DO THIS | Please arrange the entries below into a Markdown table with two columns, Row and Line, numbering every line in order and leaving out any blank ones.

Element and text position entries |
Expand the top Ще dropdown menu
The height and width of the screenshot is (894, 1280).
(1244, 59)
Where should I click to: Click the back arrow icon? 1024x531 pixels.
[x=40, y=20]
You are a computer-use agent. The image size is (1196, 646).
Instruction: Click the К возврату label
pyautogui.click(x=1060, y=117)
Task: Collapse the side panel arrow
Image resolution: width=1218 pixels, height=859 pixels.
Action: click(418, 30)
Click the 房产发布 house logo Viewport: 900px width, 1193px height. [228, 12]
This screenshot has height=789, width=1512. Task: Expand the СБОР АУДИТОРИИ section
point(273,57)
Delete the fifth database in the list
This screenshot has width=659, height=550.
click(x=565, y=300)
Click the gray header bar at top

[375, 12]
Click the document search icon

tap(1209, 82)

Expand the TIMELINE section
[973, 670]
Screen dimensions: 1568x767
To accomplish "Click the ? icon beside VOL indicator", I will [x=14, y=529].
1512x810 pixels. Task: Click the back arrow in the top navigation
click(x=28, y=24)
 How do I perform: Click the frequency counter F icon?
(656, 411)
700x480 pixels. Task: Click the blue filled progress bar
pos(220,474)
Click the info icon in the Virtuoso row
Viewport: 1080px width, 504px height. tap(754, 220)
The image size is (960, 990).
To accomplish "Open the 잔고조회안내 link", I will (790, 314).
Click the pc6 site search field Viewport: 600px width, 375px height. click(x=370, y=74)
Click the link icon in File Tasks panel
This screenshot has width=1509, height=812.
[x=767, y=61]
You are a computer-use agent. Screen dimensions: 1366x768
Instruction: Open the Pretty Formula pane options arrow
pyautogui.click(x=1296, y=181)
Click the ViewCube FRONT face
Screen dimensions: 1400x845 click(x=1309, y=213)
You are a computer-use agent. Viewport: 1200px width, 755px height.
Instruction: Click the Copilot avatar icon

EXERCISE SOLUTION |
| Row | Line |
|---|---|
| 1 | Expand the top Ще dropdown menu |
| 2 | The height and width of the screenshot is (894, 1280). |
| 3 | (1244, 59) |
| 4 | Where should I click to: Click the back arrow icon? 1024x531 pixels. |
| 5 | [x=40, y=20] |
| 6 | You are a computer-use agent. The image size is (1196, 646). |
| 7 | Instruction: Click the К возврату label |
| 8 | pyautogui.click(x=1060, y=117) |
| 9 | Task: Collapse the side panel arrow |
| 10 | Image resolution: width=1218 pixels, height=859 pixels. |
| 11 | Action: click(418, 30) |
| 12 | Click the 房产发布 house logo Viewport: 900px width, 1193px height. [228, 12] |
| 13 | This screenshot has height=789, width=1512. Task: Expand the СБОР АУДИТОРИИ section |
| 14 | point(273,57) |
| 15 | Delete the fifth database in the list |
| 16 | This screenshot has width=659, height=550. |
| 17 | click(x=565, y=300) |
| 18 | Click the gray header bar at top |
| 19 | [375, 12] |
| 20 | Click the document search icon |
| 21 | tap(1209, 82) |
| 22 | Expand the TIMELINE section |
| 23 | [973, 670] |
| 24 | Screen dimensions: 1568x767 |
| 25 | To accomplish "Click the ? icon beside VOL indicator", I will [x=14, y=529]. |
| 26 | 1512x810 pixels. Task: Click the back arrow in the top navigation |
| 27 | click(x=28, y=24) |
| 28 |  How do I perform: Click the frequency counter F icon? |
| 29 | (656, 411) |
| 30 | 700x480 pixels. Task: Click the blue filled progress bar |
| 31 | pos(220,474) |
| 32 | Click the info icon in the Virtuoso row |
| 33 | Viewport: 1080px width, 504px height. tap(754, 220) |
| 34 | The image size is (960, 990). |
| 35 | To accomplish "Open the 잔고조회안내 link", I will (790, 314). |
| 36 | Click the pc6 site search field Viewport: 600px width, 375px height. click(x=370, y=74) |
| 37 | Click the link icon in File Tasks panel |
| 38 | This screenshot has width=1509, height=812. |
| 39 | [x=767, y=61] |
| 40 | You are a computer-use agent. Screen dimensions: 1366x768 |
| 41 | Instruction: Open the Pretty Formula pane options arrow |
| 42 | pyautogui.click(x=1296, y=181) |
| 43 | Click the ViewCube FRONT face |
| 44 | Screen dimensions: 1400x845 click(x=1309, y=213) |
| 45 | You are a computer-use agent. Viewport: 1200px width, 755px height. |
| 46 | Instruction: Click the Copilot avatar icon |